D’altro canto, per Giacarta, la Cina ha assunto un ruolo cruciale quale fonte di investimenti esteri, indispensabili per il pieno dispiegamento della strategia del Presidente Jokowi al fine di finanziare il miglioramento e l’ampliamento delle infrastrutture in stato di declino nel paese. La prospettiva di guadagnare un ruolo di primo piano come potenza regionale non sembra essere sufficiente per spingere Jokowi a rischiare la solidità delle relazioni con la Cina o a deviare risorse dallo sviluppo a favore di una spesa militare crescente.


Impatto Regionale

Il recente miglioramento nelle relazioni tra Cina e Indonesia non è certamente accolto con favore dagli Stati Uniti, tradizionale partner militare dell’Indonesia. Se i legami tra Cina e Indonesia sono prevalentemente di natura economica, i rapporti con Washington si sono sviluppati soprattutto attraverso la collaborazione in campo militare e della sicurezza.

Le forze armate di entrambi i paesi svolgono esercitazioni congiunte, come la “Garuda Shield”, da oltre un decennio.
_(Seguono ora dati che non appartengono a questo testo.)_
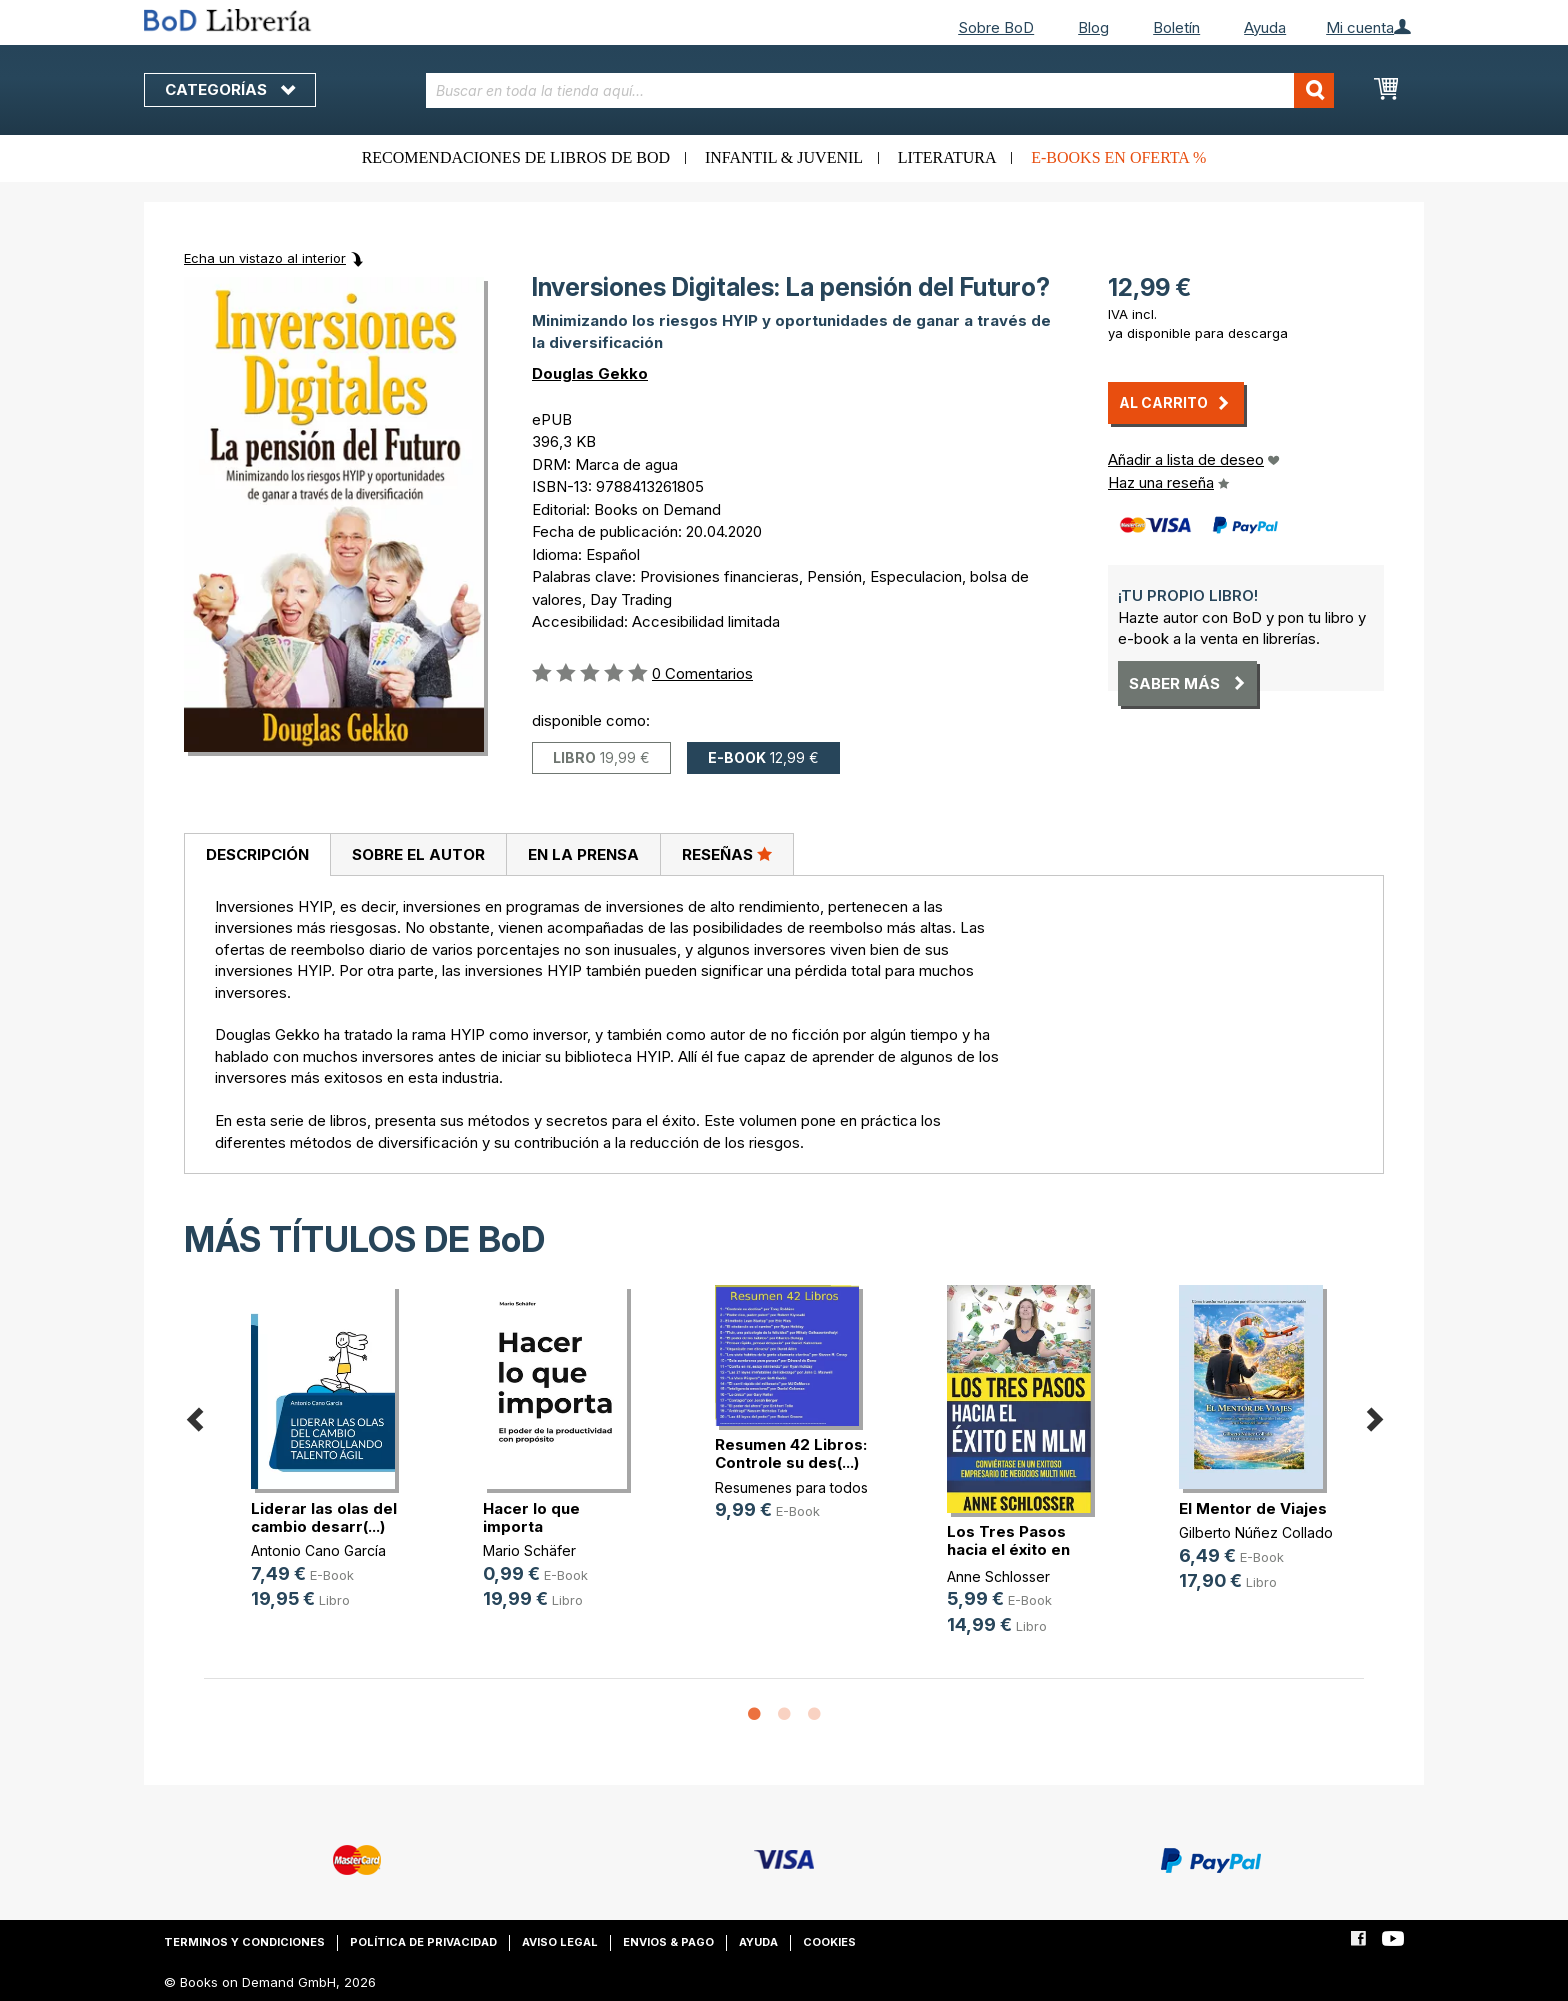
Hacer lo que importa (531, 1517)
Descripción (257, 854)
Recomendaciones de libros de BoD (516, 157)
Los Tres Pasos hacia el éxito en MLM (1008, 1549)
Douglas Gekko (590, 373)
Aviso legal (560, 1942)
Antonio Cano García (318, 1550)
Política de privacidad (423, 1942)
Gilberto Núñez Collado (1256, 1532)
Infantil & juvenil (784, 157)
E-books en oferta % (1118, 157)
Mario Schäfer (529, 1550)
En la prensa (583, 854)
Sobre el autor (418, 854)
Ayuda (1265, 27)
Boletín (1176, 27)
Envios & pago (668, 1942)
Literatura (947, 157)
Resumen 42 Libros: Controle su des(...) (791, 1453)
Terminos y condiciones (244, 1942)
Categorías (230, 89)
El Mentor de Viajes (1253, 1508)
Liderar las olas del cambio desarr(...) (324, 1517)
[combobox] (880, 90)
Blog (1093, 27)
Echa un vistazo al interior (265, 258)
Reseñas (727, 854)
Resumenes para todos (791, 1487)
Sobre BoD (996, 27)
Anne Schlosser (998, 1576)
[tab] (257, 855)
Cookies (829, 1942)
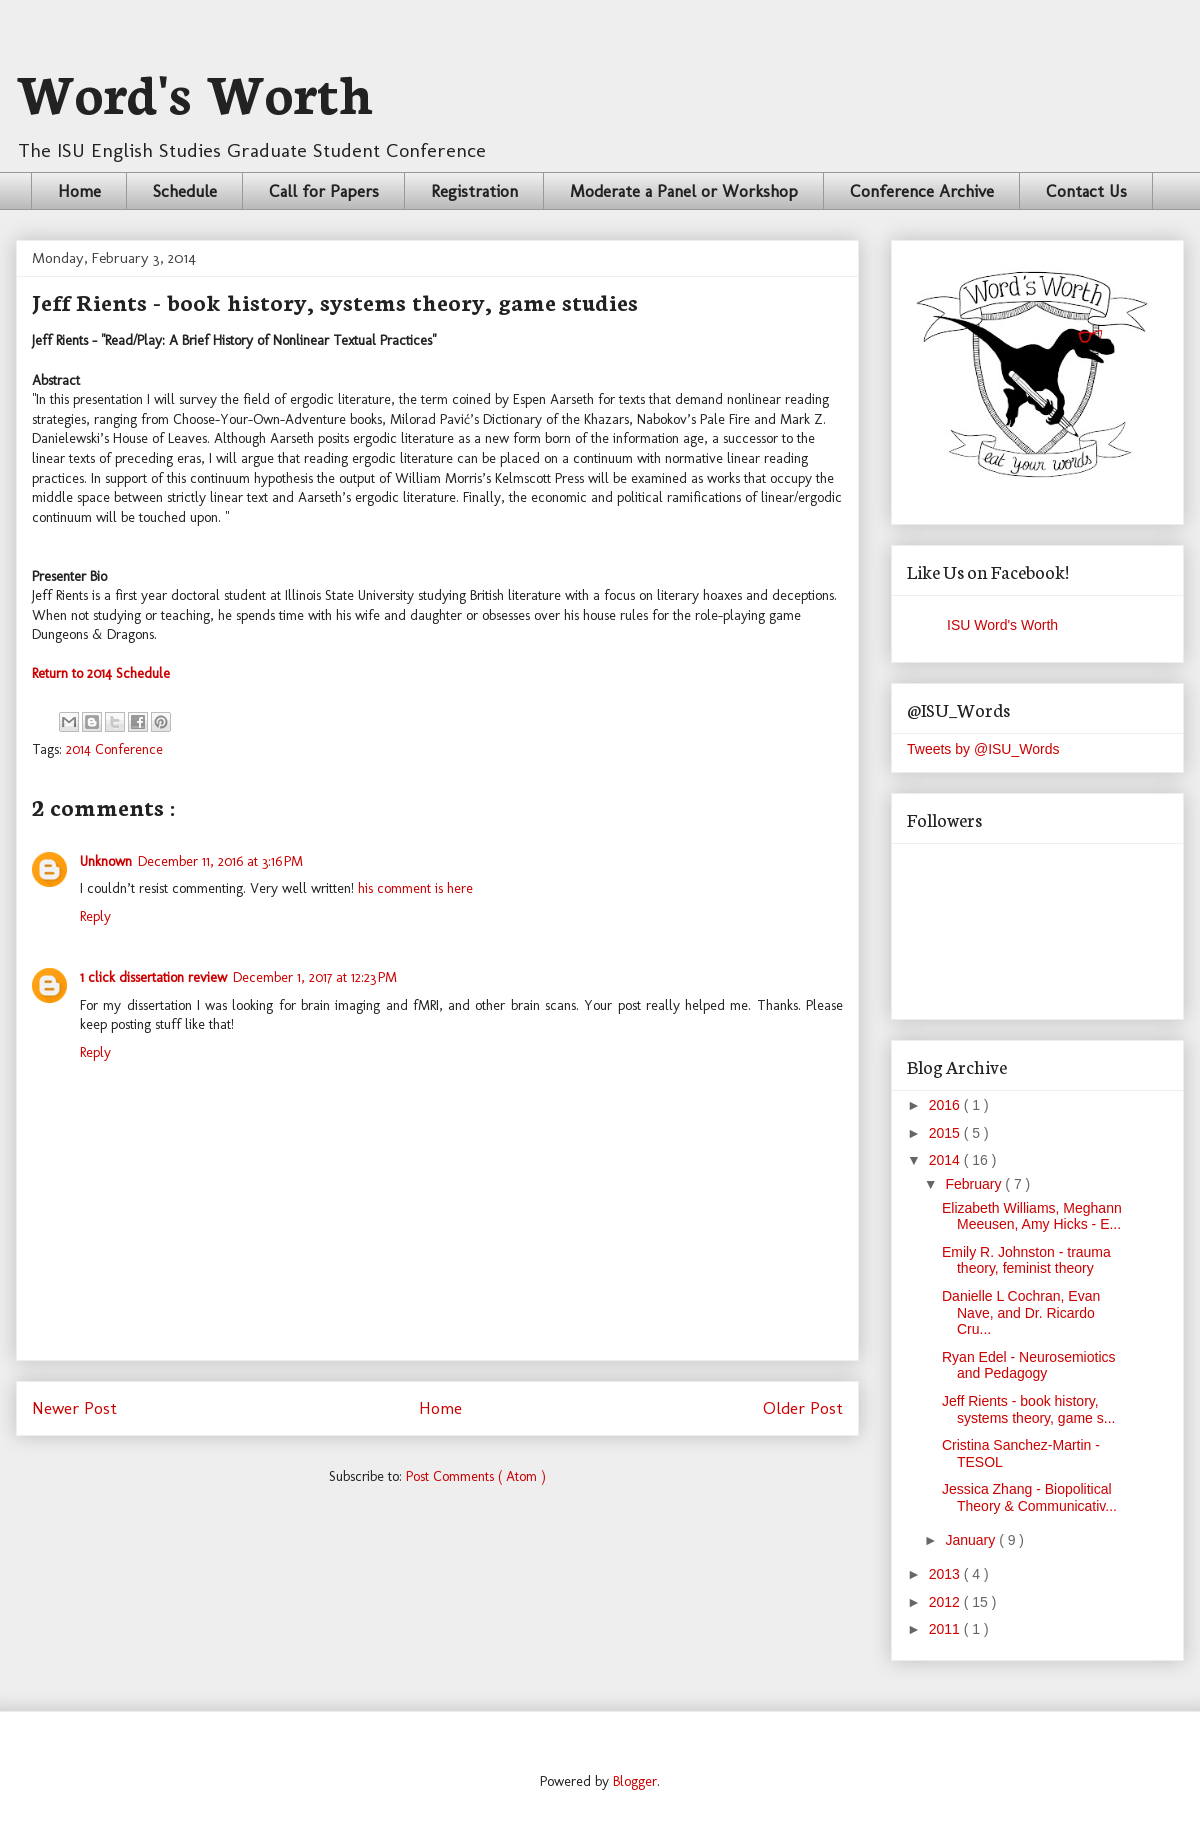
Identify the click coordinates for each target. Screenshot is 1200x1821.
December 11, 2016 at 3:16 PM (220, 861)
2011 (946, 1629)
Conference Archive (922, 191)
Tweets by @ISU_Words (983, 749)
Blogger (635, 1781)
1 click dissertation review (153, 977)
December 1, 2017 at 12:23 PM (315, 977)
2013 (946, 1574)
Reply (95, 916)
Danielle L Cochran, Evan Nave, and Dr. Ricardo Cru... (1021, 1313)
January (972, 1540)
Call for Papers (324, 191)
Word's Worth (195, 90)
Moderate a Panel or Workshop (684, 191)
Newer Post (74, 1408)
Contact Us (1086, 191)
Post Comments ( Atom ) (476, 1476)
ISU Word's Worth (1002, 625)
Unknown (106, 861)
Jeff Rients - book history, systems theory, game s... (1028, 1409)
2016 (946, 1105)
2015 (946, 1133)
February (975, 1184)
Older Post (803, 1408)
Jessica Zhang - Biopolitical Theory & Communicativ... (1029, 1497)
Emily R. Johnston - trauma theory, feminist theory (1026, 1260)
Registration (474, 191)
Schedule (185, 191)
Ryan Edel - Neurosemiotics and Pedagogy (1029, 1365)
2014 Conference (114, 749)
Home (79, 191)
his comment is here (415, 888)
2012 (946, 1602)
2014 (946, 1160)
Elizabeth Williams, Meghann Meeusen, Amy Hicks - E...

Per Giacarta, la presenza militare statunitense nelle acque contese del Pacifico assicura la protezione delle rotte marittime che attraversano una regione segnata da decenni di dispute territoriali.

Tuttavia, sebbene la cooperazione tra i due paesi sia tutt’oggi stabile, quello che viene percepito da Washington come un eccessivo avvicinamento dell’Indonesia alla Cina, potrebbe mettere in futuro a repentaglio le buone relazioni con Giacarta e di conseguenza anche la presenza americana nell’Indo-pacifico.

Segnale di questa tendenza potrebbe essere considerata la decisione, nel 2020, dell’Indonesia di negare l’apertura di nuove basi aeree a Washington attraverso le quali la marina militare statunitense tiene sotto controllo il Mar Cinese, snodo centrale nel confronto con Pechino.
Ciò che in quell’occasione aveva spinto Giacarta a rifiutare la richiesta americana era, appunto, il timore che l’eventuale accettazione potesse essere percepita dalla Cina in modo negativo, generando così possibili ritorsioni indesiderate.

Inoltre, nel 2021 l’amministrazione Widodo criticò apertamente Washington per una serie di mosse provocatorie nei riguardi della Cina e destabilizzanti per l’intera regione, come la decisione di dotare l’Australia di sottomarini a propulsione nucleare.

Tuttavia, in un futuro prossimo, piuttosto che un continuo scivolamento dell’Indonesia vero il polo cinese, è molto più probabile che il tradizionale equilibrismo diplomatico e la costante oscillazione fra Washington e Pechino rimangano il tratto predominante della politica estera indonesiana.

In questa prospettiva, le future elezioni presidenziali indonesiane – febbraio del 2024 – giocheranno un ruolo fondamentale nell’evoluzione della posizione del paese tra Cina e Stati Uniti. Se Washington vuole tenere l’Indonesia al suo fianco ed evitare un eccessivo allineamento di Giacarta con il Dragone cinese, dovrà essere abile nel corteggiare i futuri candidati, specialmente alla luce del fatto che due dei tre favoriti sembrano avere una particolare inclinazione verso Pechino.